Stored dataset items
***

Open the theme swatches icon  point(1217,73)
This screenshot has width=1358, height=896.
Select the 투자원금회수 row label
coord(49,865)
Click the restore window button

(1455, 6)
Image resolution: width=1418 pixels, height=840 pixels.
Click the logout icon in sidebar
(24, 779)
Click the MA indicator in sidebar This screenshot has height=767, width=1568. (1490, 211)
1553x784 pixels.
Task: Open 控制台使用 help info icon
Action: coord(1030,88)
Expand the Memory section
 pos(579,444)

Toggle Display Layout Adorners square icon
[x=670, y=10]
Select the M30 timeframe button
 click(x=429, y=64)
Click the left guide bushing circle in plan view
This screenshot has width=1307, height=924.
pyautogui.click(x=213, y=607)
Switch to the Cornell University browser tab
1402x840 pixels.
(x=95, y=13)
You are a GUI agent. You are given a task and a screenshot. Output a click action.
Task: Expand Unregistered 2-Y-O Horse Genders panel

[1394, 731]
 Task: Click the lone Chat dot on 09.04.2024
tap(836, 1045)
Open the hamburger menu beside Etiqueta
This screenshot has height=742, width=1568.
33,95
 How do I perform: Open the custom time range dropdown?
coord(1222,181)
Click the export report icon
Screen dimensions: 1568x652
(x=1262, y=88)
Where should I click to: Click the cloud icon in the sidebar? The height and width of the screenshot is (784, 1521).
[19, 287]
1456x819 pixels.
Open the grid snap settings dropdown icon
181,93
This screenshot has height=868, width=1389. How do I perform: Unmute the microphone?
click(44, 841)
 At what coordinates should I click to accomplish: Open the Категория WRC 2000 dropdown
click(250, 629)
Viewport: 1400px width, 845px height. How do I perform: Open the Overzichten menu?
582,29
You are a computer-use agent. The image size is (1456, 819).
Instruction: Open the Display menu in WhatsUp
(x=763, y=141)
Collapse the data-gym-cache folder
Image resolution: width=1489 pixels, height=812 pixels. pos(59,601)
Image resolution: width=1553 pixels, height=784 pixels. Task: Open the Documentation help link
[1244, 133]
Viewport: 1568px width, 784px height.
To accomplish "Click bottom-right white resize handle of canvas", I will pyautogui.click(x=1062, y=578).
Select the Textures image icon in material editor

***

- [EXERCISE INSTRUCTIONS] Check each line of the data above for the word "agent". Report how many lines have it, and nothing else.

- [ANSWER FOR THIS EXERCISE] 2